The test would then pass the desired browser of Chrome and version 31 to Selenium Server.  Selenium Server would then pick up the configuration and see if it has a node for that specific configuration.  If it does, it sends the test to that Selenium Server node.  The results would be returned to you in console.

Goal #2

If you get goal #1 working, you are now able to send your tests to a Selenium Server, which farms the test to the appropriate node.  At this point though, you are only doing one test at a time, there’s no parallel testing.   Depending on your framework, you can do this a variety of ways.  One way is to use a language that can make asynchronous method calls.  If you have a language (Grails for example) that can asynchronously iterate over your tests and send them all out at the same time to Selenium Server – that would be one way of getting all your tests running in parallel.

For me, I use Jenkins for this task.  Jenkins is useful because it can manage the jobs and que them up efficiently.  I won’t get into setting up Jenkins in this post, as I cover it in many others.  Basically you run the Jenkins war file and simply create a new Free form project that runs a batch command (which is your cucumber command)… like so:

cucumber [your feature file name] ENV=grid BROWSER=chrome VER=31

you could save the project as “[Feature being tested] – Chrome”

Then duplicate the project as “[Feature being tested] – IE” etc.

Once you have a bunch of Jenkins projects, you can run them manually by selecting each one and building it.

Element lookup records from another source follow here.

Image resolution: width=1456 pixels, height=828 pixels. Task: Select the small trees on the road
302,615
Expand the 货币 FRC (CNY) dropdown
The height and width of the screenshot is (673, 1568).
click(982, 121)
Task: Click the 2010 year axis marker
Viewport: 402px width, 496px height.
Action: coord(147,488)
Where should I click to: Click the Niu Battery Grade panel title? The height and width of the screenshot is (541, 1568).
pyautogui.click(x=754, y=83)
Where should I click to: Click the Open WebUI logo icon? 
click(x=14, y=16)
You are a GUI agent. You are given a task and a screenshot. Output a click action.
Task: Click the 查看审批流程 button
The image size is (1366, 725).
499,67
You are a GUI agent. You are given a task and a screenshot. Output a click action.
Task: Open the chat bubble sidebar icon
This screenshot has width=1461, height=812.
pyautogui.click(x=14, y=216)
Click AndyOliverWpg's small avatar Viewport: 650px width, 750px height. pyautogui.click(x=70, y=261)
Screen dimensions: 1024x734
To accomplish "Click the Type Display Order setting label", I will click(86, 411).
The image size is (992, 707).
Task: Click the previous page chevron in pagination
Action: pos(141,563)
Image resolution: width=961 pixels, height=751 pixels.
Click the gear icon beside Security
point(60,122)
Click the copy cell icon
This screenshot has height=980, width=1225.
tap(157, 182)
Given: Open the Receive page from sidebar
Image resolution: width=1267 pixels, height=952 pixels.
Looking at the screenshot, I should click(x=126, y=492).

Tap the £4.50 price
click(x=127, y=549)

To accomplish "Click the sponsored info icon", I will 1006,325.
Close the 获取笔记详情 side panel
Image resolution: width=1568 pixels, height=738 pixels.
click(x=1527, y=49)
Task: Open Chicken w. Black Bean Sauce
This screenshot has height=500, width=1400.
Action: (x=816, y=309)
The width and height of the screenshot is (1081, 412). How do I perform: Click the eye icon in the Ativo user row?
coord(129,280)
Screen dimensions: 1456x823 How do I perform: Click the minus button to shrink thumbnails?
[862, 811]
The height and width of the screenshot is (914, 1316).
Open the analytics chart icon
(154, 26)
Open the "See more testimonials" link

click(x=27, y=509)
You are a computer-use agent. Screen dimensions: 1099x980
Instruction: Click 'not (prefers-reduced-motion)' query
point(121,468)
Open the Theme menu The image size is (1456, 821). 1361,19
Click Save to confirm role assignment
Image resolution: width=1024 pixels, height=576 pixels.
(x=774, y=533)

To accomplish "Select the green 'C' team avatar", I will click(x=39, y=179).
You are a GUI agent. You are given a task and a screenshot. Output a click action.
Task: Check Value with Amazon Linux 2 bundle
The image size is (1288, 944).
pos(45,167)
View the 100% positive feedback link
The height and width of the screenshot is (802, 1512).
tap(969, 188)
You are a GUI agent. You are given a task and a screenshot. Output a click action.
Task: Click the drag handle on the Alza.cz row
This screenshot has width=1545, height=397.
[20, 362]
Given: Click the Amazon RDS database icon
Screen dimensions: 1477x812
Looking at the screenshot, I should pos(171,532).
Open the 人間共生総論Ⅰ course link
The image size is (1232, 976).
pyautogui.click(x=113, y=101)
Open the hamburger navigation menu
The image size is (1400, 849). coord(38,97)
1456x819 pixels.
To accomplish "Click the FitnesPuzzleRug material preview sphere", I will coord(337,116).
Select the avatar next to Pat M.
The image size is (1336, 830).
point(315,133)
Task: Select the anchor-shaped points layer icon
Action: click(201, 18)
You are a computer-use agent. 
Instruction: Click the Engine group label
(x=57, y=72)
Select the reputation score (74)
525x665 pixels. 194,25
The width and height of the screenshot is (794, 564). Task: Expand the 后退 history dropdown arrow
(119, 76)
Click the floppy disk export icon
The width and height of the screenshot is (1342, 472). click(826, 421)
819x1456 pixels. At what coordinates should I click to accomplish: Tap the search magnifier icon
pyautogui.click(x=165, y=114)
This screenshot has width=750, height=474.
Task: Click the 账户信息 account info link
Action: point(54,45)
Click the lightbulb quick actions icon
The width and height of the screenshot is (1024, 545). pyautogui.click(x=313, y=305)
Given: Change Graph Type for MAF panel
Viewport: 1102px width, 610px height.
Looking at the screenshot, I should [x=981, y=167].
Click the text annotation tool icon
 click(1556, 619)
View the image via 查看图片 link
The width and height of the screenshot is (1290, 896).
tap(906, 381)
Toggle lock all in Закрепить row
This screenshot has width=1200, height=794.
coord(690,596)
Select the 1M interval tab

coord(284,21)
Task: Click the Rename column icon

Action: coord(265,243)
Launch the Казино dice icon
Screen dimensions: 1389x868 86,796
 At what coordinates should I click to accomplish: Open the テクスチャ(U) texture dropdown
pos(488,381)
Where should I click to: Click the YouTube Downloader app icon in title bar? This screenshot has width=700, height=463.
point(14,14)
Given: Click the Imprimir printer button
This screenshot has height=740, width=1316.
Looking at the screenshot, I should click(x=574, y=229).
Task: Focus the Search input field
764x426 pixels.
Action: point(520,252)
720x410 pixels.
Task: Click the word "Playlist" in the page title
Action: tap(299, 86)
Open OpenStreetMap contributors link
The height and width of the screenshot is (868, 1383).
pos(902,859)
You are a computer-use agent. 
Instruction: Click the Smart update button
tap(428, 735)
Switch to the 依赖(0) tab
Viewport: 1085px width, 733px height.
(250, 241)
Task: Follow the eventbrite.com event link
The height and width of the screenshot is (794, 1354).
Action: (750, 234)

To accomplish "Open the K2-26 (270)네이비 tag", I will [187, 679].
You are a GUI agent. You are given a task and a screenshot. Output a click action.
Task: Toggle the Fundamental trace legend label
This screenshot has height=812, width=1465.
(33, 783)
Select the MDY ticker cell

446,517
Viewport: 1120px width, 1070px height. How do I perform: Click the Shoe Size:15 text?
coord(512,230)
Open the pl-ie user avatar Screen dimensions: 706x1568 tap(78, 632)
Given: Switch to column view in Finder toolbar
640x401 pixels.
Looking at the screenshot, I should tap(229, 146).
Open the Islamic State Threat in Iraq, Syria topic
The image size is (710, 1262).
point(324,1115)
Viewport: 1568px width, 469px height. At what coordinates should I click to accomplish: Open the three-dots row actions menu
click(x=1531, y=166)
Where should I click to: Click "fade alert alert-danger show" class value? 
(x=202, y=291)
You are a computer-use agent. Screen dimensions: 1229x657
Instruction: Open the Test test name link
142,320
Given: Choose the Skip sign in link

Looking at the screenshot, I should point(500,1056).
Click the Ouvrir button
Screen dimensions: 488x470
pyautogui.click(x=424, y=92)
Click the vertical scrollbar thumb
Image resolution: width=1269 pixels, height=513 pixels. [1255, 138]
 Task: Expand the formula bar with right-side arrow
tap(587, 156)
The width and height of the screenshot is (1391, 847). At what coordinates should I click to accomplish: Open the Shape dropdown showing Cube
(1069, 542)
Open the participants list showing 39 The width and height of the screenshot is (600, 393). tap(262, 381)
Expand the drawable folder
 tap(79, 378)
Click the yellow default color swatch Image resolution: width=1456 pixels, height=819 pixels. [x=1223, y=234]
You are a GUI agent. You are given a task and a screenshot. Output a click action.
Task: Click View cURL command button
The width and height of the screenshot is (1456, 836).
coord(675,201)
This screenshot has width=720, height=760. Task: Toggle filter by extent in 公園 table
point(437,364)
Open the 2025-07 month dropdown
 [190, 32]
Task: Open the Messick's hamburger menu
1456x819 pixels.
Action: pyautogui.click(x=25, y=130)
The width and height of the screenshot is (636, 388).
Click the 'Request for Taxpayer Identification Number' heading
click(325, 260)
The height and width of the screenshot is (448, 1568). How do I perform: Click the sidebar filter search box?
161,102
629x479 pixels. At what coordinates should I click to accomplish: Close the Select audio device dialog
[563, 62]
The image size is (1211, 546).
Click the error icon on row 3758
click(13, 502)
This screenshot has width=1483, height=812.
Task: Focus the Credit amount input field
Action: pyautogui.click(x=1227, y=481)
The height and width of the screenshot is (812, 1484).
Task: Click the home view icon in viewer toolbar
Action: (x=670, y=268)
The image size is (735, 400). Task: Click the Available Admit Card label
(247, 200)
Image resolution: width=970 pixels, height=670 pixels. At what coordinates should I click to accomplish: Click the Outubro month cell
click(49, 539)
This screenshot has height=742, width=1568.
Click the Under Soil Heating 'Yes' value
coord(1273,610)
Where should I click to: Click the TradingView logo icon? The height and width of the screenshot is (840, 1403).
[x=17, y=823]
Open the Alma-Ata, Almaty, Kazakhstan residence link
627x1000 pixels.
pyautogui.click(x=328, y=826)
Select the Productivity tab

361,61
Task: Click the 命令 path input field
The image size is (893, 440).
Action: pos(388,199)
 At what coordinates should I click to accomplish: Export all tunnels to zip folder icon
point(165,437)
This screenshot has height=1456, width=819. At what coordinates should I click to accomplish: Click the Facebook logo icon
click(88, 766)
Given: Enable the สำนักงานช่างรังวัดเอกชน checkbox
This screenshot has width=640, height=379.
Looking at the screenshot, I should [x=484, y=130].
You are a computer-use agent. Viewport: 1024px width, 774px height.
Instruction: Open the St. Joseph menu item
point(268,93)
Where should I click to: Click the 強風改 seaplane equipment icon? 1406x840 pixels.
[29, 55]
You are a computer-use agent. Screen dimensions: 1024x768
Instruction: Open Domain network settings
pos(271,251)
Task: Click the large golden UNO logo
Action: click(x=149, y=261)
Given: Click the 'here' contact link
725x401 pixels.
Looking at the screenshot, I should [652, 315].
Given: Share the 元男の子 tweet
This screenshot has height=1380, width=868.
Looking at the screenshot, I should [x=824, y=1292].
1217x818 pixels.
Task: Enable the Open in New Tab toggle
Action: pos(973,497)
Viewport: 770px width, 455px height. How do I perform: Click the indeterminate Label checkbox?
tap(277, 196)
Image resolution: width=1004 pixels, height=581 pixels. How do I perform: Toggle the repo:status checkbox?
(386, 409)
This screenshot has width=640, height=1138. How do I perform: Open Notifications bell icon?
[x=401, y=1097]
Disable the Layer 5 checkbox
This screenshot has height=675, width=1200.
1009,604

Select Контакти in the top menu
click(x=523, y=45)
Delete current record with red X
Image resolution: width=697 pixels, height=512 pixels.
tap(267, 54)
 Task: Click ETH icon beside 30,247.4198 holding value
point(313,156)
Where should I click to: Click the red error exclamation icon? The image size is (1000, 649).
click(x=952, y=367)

All will be queued up to run simultaneously.

You can also use Jenkins to start all projects of a type, by choosing to run other projects together.  So you might have one Jenkins project that runs all browser tests for a single feature at the same time.

However you decide to do this, is up to you.  There are many different ways to achieve this goal.  The basic functionality you must do is send the appropriate cucumber command to run each test in your suite and that needs to be done asynchronously (so all tests are sent simultaneously to Selenium Server.)